Brasilien will Holzfirmen Konzessionen für die Ausbeutung des Regenwaldes erteilen. Das dränge Raubbau zurück und sei so Voraussetzung für umweltverträgliche Nutzung

PORTO ALEGRE taz ■ Die Idee spaltet die brasilianische Umweltszene: Mit einem neuen Gesetz will die Regierung eine umweltverträgliche Nutzung des Amazonas-Regenwaldes ermöglichen. Danach sollen in den kommenden zehn Jahren Konzessionen für die Ausbeutung von 130.000 Quadratkilometer Staatsland im Amazonasgebiet erteilt werden. Dies entspricht der Fläche Englands. Präsident Lula da Silva hatte das Gesetz in der vergangenen Woche unterzeichnet.
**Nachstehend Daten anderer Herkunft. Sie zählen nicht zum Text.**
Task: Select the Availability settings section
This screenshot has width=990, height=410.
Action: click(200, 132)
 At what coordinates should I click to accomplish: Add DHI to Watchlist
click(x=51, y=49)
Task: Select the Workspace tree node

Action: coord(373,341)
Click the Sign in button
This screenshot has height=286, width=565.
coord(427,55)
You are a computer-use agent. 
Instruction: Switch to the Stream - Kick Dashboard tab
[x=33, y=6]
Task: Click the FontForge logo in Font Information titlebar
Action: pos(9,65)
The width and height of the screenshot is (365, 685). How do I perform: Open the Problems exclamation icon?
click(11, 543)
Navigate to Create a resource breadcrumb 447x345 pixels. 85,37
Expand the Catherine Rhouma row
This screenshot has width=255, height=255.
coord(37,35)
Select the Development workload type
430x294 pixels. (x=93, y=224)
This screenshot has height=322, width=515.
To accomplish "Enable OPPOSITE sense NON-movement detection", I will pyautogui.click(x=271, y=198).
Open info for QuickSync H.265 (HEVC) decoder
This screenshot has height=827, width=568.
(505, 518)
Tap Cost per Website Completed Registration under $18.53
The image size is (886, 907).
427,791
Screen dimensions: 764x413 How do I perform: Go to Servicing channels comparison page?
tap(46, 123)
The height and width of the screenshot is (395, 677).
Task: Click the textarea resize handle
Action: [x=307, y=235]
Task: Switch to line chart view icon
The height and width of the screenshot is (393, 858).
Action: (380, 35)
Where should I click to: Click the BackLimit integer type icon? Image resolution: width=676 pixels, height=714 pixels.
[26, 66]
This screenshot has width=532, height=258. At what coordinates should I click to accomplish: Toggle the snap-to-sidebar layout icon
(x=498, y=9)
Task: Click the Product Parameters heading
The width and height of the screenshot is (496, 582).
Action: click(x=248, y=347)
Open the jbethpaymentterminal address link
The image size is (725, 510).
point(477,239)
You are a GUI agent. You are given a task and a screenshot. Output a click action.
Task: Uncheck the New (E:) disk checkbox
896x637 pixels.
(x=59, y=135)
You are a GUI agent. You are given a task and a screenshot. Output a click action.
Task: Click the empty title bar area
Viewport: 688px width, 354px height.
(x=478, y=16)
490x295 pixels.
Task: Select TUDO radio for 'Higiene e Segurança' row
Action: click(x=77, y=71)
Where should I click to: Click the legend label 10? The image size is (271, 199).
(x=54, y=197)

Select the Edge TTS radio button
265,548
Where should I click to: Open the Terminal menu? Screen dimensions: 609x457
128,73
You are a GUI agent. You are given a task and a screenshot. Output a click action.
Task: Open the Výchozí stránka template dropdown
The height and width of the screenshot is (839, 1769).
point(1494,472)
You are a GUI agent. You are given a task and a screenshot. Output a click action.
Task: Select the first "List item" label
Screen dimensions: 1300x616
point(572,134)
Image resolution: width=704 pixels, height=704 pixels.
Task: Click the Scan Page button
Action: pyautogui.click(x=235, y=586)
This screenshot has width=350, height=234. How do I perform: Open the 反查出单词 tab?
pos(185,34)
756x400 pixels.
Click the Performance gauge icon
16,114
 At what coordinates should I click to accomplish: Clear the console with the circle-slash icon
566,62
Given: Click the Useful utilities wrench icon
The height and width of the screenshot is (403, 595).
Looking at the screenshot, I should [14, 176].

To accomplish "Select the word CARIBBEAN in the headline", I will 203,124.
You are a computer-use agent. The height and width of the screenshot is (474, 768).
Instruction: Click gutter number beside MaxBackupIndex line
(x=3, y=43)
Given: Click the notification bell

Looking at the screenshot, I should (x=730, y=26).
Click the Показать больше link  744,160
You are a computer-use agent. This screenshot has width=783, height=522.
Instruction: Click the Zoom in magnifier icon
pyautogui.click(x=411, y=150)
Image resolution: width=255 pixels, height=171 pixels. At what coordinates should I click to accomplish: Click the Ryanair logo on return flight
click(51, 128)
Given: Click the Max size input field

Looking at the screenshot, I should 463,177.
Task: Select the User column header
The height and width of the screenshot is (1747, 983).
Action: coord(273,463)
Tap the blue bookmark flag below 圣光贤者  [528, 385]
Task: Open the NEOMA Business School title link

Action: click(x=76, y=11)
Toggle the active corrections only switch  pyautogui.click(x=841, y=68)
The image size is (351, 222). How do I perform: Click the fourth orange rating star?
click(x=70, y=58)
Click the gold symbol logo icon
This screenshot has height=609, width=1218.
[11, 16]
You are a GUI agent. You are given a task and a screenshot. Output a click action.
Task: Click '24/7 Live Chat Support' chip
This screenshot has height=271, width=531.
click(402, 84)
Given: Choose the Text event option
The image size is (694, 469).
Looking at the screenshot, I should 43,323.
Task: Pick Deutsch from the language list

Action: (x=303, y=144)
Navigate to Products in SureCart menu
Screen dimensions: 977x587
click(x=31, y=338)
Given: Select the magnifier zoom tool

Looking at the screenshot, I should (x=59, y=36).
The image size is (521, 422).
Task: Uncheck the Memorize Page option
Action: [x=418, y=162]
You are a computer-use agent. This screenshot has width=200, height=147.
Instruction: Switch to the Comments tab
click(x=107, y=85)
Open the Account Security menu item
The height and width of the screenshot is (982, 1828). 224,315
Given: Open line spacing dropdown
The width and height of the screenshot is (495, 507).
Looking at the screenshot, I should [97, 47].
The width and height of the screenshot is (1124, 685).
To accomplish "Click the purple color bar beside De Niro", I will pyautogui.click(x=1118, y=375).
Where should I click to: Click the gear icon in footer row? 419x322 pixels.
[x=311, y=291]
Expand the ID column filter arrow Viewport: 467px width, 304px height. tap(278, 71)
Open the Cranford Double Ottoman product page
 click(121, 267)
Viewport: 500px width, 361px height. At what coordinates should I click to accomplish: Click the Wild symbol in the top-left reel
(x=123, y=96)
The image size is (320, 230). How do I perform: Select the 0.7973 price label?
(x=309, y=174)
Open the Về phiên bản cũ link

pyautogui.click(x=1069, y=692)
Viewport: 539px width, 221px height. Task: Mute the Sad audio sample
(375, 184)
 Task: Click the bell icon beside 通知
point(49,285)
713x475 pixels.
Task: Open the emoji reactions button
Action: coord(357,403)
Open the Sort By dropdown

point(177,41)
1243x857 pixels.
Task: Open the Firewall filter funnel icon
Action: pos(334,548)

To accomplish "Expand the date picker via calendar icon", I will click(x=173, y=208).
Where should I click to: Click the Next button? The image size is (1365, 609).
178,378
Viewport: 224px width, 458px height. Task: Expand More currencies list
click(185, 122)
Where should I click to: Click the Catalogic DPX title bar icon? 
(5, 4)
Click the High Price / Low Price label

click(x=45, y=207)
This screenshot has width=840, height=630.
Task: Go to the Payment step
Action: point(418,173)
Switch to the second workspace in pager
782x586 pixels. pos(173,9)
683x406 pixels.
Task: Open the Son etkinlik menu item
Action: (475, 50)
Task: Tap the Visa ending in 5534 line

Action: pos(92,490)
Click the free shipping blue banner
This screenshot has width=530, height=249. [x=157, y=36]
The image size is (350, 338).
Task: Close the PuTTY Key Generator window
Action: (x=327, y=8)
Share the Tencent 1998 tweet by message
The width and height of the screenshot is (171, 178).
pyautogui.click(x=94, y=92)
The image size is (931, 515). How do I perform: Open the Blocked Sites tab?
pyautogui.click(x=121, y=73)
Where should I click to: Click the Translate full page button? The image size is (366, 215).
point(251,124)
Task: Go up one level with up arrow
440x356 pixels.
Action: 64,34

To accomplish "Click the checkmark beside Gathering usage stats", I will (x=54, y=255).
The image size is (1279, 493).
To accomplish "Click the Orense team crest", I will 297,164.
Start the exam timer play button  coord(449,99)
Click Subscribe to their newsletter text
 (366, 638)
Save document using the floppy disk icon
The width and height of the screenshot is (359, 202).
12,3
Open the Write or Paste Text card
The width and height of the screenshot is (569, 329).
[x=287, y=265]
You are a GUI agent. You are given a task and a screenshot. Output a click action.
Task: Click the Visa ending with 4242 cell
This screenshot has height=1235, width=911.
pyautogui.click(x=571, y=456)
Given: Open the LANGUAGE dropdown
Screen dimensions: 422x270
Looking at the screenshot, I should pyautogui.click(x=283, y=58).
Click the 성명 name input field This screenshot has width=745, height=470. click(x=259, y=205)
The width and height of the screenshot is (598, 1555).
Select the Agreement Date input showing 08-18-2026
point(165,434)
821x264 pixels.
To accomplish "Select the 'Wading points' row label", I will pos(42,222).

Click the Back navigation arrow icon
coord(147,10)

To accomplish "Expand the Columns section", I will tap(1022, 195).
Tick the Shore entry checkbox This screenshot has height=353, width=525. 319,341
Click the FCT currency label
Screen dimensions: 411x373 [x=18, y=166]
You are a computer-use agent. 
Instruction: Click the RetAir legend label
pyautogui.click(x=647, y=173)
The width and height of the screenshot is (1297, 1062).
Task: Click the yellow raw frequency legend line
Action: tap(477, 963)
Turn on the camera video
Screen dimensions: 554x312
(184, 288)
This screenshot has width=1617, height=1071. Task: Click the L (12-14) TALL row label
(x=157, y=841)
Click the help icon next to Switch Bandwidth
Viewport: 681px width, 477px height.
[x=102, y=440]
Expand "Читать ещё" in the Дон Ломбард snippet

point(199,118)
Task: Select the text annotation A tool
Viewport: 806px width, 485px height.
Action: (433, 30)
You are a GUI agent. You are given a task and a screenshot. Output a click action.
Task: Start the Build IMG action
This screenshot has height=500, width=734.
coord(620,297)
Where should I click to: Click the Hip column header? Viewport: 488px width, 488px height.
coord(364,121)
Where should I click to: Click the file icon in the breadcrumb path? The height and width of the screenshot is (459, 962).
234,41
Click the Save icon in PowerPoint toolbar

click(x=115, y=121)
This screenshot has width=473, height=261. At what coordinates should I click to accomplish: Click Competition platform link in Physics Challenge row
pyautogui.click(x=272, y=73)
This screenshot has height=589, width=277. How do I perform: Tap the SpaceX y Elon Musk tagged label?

Holzfirmen, die jetzt Raubbau betrieben, könnten künftig in einem legalen Rahmen arbeiten, sagt Umweltministerin Marina Silva. Die illegale Aneignung von Land durch Unternehmen werde erschwert, meint ihr Staatssekretär João Paulo Capobianco. Diese sei „die wichtigste Ursache für die Umweltprobleme in Amazonien“. Die Konzessionen sollen mit einer Laufzeit von 5 bis 40 Jahren gewährt werden.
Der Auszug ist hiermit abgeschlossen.